Records provided Block Start

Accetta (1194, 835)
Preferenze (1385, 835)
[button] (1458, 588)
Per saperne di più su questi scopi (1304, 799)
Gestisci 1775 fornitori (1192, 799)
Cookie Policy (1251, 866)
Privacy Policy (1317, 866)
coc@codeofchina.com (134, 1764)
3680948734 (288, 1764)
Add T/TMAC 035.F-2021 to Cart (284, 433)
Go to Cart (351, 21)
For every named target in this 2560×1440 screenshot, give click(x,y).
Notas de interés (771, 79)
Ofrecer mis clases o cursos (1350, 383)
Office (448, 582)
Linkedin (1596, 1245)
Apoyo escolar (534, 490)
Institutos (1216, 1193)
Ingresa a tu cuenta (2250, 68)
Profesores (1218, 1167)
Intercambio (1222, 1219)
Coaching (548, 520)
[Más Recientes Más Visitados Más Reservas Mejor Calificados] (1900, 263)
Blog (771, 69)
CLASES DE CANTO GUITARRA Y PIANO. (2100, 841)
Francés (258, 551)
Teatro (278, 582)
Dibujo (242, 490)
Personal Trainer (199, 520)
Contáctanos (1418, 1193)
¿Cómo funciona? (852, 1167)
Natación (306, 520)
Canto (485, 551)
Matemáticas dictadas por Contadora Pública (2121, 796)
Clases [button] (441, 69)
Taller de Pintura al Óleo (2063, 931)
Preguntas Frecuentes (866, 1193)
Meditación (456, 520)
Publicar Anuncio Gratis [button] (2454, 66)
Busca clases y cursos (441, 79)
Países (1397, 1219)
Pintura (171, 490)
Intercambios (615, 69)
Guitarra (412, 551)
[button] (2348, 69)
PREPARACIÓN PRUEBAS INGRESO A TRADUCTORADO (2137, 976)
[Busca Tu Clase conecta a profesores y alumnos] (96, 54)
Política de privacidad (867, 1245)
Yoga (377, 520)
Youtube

Records provided Block End

Return every record, word for word.

**Solved problem:**
Accetta (1194, 835)
Preferenze (1385, 835)
[button] (1458, 588)
Per saperne di più su questi scopi (1304, 799)
Gestisci 1775 fornitori (1192, 799)
Cookie Policy (1251, 866)
Privacy Policy (1317, 866)
coc@codeofchina.com (134, 1764)
3680948734 (288, 1764)
Add T/TMAC 035.F-2021 to Cart (284, 433)
Go to Cart (351, 21)
For every named target in this 2560×1440 screenshot, give click(x,y).
Notas de interés (771, 79)
Ofrecer mis clases o cursos (1350, 383)
Office (448, 582)
Linkedin (1596, 1245)
Apoyo escolar (534, 490)
Institutos (1216, 1193)
Ingresa a tu cuenta (2250, 68)
Profesores (1218, 1167)
Intercambio (1222, 1219)
Coaching (548, 520)
[Más Recientes Más Visitados Más Reservas Mejor Calificados] (1900, 263)
Blog (771, 69)
CLASES DE CANTO GUITARRA Y PIANO. (2100, 841)
Francés (258, 551)
Teatro (278, 582)
Dibujo (242, 490)
Personal Trainer (199, 520)
Contáctanos (1418, 1193)
¿Cómo funciona? (852, 1167)
Natación (306, 520)
Canto (485, 551)
Matemáticas dictadas por Contadora Pública (2121, 796)
Clases [button] (441, 69)
Taller de Pintura al Óleo (2063, 931)
Preguntas Frecuentes (866, 1193)
Meditación (456, 520)
Publicar Anuncio Gratis [button] (2454, 66)
Busca clases y cursos (441, 79)
Países (1397, 1219)
Pintura (171, 490)
Intercambios (615, 69)
Guitarra (412, 551)
[button] (2348, 69)
PREPARACIÓN PRUEBAS INGRESO A TRADUCTORADO (2137, 976)
[Busca Tu Clase conecta a profesores y alumnos] (96, 54)
Política de privacidad (867, 1245)
Yoga (377, 520)
Youtube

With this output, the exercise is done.